**GIVEN EXERCISE:** Convert the listing, from its first line through the line containing "will click(x=188, y=692).", into a JSON list of strings with one string per line. Leave out blank lines.

[Start DATA FOR THE TASK]

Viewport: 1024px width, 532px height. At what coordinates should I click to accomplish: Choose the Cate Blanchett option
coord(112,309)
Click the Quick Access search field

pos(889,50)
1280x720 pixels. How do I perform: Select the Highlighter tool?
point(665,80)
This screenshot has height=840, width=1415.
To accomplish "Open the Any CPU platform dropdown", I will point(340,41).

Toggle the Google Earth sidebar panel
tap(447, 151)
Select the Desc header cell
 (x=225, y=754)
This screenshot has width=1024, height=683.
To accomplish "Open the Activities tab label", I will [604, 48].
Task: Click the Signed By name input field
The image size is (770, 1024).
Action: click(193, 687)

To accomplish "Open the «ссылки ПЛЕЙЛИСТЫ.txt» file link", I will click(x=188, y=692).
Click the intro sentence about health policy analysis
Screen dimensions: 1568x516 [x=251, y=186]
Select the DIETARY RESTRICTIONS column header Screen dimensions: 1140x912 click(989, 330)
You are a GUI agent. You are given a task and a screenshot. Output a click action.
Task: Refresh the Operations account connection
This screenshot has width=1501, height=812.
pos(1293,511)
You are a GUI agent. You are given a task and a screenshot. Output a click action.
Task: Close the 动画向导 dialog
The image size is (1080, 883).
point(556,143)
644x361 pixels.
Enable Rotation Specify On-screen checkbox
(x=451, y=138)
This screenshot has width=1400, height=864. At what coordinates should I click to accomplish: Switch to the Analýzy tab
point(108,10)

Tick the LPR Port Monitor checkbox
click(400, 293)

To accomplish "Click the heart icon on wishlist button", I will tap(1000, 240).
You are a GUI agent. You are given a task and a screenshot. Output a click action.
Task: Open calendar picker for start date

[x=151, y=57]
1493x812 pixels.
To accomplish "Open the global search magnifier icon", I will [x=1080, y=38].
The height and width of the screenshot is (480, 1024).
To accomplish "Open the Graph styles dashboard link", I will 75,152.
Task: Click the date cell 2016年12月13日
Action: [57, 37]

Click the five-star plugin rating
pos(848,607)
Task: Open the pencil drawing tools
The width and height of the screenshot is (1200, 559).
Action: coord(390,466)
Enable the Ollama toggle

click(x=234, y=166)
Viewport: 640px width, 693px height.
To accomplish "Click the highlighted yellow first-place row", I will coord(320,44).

[End DATA FOR THE TASK]

**FULL ANSWER:**
[
  "Viewport: 1024px width, 532px height. At what coordinates should I click to accomplish: Choose the Cate Blanchett option",
  "coord(112,309)",
  "Click the Quick Access search field",
  "pos(889,50)",
  "1280x720 pixels. How do I perform: Select the Highlighter tool?",
  "point(665,80)",
  "This screenshot has height=840, width=1415.",
  "To accomplish \"Open the Any CPU platform dropdown\", I will point(340,41).",
  "Toggle the Google Earth sidebar panel",
  "tap(447, 151)",
  "Select the Desc header cell",
  " (x=225, y=754)",
  "This screenshot has width=1024, height=683.",
  "To accomplish \"Open the Activities tab label\", I will [604, 48].",
  "Task: Click the Signed By name input field",
  "The image size is (770, 1024).",
  "Action: click(193, 687)",
  "To accomplish \"Open the «ссылки ПЛЕЙЛИСТЫ.txt» file link\", I will click(x=188, y=692)."
]